Instructions for the task: Please give the data below again in full, exactly as it stands.

Top of Extracted information

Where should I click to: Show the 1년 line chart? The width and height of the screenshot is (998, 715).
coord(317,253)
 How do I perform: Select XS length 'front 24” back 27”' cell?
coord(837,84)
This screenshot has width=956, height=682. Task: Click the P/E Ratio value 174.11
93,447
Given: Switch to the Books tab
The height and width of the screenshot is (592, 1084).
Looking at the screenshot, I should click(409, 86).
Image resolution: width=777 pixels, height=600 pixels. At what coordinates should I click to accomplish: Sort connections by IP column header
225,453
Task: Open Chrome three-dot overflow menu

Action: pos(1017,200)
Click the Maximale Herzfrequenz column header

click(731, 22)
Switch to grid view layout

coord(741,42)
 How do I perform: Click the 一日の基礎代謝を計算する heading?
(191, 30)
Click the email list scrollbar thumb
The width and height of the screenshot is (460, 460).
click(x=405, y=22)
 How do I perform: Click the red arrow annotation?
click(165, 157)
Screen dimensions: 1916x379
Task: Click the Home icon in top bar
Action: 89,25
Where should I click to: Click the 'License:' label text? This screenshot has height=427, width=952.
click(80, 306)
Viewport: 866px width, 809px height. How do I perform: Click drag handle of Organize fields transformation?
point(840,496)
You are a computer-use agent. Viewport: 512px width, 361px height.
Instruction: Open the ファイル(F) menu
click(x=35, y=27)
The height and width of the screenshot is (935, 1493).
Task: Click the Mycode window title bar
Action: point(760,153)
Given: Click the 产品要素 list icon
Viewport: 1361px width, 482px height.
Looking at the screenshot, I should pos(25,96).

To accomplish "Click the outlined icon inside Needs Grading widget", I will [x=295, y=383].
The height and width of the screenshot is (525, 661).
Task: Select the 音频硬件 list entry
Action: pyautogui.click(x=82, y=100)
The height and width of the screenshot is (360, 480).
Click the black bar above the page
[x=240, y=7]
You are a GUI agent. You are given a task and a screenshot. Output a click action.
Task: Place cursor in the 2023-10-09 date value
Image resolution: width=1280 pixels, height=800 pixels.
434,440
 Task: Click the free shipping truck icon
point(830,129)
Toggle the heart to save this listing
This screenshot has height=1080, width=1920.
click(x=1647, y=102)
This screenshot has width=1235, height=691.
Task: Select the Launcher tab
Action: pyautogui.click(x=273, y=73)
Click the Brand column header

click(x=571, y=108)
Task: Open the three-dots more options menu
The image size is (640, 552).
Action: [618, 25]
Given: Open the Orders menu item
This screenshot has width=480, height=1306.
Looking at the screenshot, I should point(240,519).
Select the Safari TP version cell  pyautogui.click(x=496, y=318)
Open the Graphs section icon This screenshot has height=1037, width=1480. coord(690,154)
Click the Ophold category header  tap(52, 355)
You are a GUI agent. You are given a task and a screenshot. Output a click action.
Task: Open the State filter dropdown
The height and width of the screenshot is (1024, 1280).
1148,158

Bottom of Extracted information

Written reply:
Where should I click to: Show the 1년 line chart? The width and height of the screenshot is (998, 715).
coord(317,253)
 How do I perform: Select XS length 'front 24” back 27”' cell?
coord(837,84)
This screenshot has width=956, height=682. Task: Click the P/E Ratio value 174.11
93,447
Given: Switch to the Books tab
The height and width of the screenshot is (592, 1084).
Looking at the screenshot, I should click(409, 86).
Image resolution: width=777 pixels, height=600 pixels. At what coordinates should I click to accomplish: Sort connections by IP column header
225,453
Task: Open Chrome three-dot overflow menu

Action: pos(1017,200)
Click the Maximale Herzfrequenz column header

click(731, 22)
Switch to grid view layout

coord(741,42)
 How do I perform: Click the 一日の基礎代謝を計算する heading?
(191, 30)
Click the email list scrollbar thumb
The width and height of the screenshot is (460, 460).
click(x=405, y=22)
 How do I perform: Click the red arrow annotation?
click(165, 157)
Screen dimensions: 1916x379
Task: Click the Home icon in top bar
Action: 89,25
Where should I click to: Click the 'License:' label text? This screenshot has height=427, width=952.
click(80, 306)
Viewport: 866px width, 809px height. How do I perform: Click drag handle of Organize fields transformation?
point(840,496)
You are a computer-use agent. Viewport: 512px width, 361px height.
Instruction: Open the ファイル(F) menu
click(x=35, y=27)
The height and width of the screenshot is (935, 1493).
Task: Click the Mycode window title bar
Action: point(760,153)
Given: Click the 产品要素 list icon
Viewport: 1361px width, 482px height.
Looking at the screenshot, I should pos(25,96).

To accomplish "Click the outlined icon inside Needs Grading widget", I will [x=295, y=383].
The height and width of the screenshot is (525, 661).
Task: Select the 音频硬件 list entry
Action: pyautogui.click(x=82, y=100)
The height and width of the screenshot is (360, 480).
Click the black bar above the page
[x=240, y=7]
You are a GUI agent. You are given a task and a screenshot. Output a click action.
Task: Place cursor in the 2023-10-09 date value
Image resolution: width=1280 pixels, height=800 pixels.
434,440
 Task: Click the free shipping truck icon
point(830,129)
Toggle the heart to save this listing
This screenshot has height=1080, width=1920.
click(x=1647, y=102)
This screenshot has width=1235, height=691.
Task: Select the Launcher tab
Action: pyautogui.click(x=273, y=73)
Click the Brand column header

click(x=571, y=108)
Task: Open the three-dots more options menu
The image size is (640, 552).
Action: [618, 25]
Given: Open the Orders menu item
This screenshot has width=480, height=1306.
Looking at the screenshot, I should point(240,519).
Select the Safari TP version cell  pyautogui.click(x=496, y=318)
Open the Graphs section icon This screenshot has height=1037, width=1480. coord(690,154)
Click the Ophold category header  tap(52, 355)
You are a GUI agent. You are given a task and a screenshot. Output a click action.
Task: Open the State filter dropdown
The height and width of the screenshot is (1024, 1280).
1148,158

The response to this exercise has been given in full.